Element and text location data

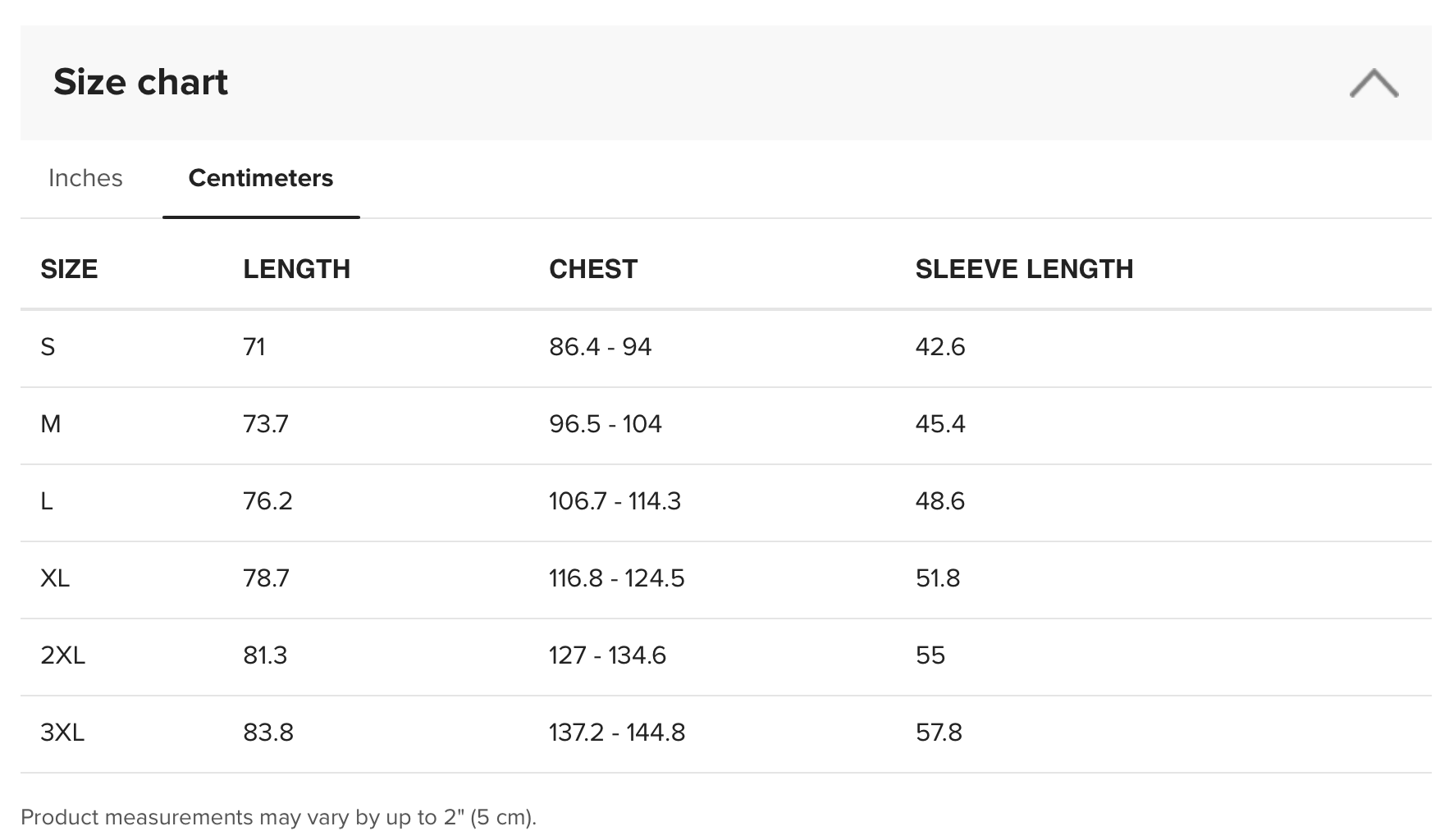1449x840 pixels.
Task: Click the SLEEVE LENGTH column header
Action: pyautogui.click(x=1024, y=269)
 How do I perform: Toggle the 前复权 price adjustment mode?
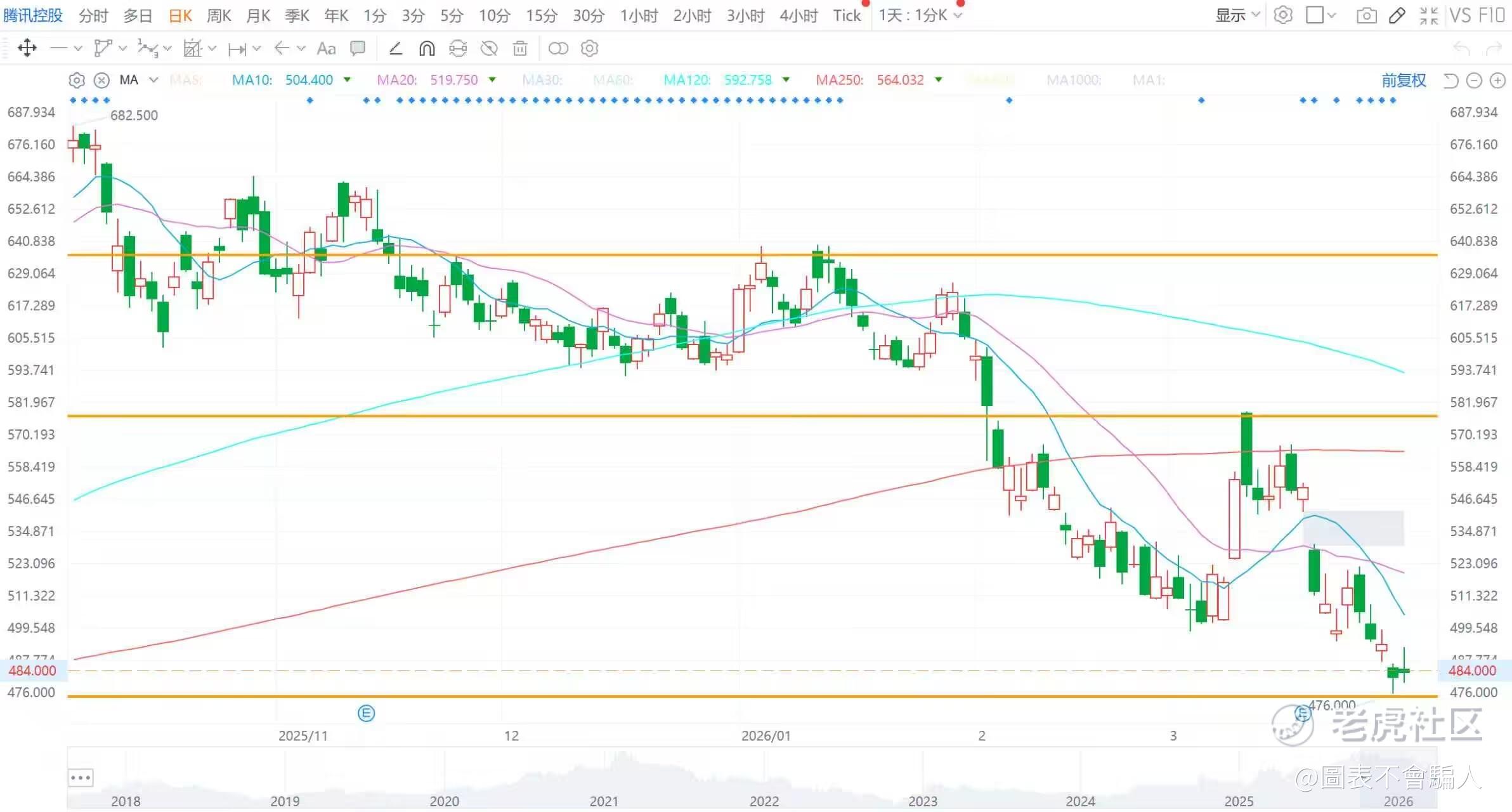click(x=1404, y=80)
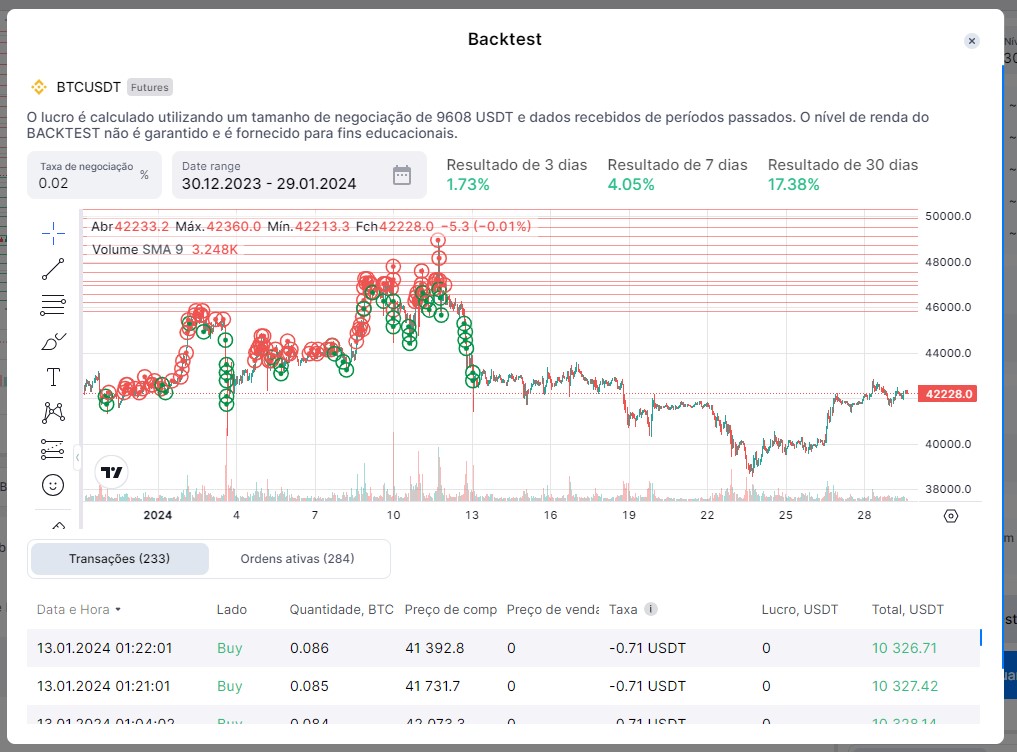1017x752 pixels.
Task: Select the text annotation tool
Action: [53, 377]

**PROMPT:** Rewrite the listing above with "price adjustment mode" swapped for "adjustment setting", keeping everything else the same and omitting the pictures.

**RESPONSE TO THIS TASK:**
1449x840 pixels.
Task: Click the SLEEVE LENGTH column header
Action: pyautogui.click(x=1024, y=269)
 How do I perform: Toggle the 前复权 adjustment setting?
click(x=1404, y=80)
1017x752 pixels.
Task: Select the text annotation tool
Action: [53, 377]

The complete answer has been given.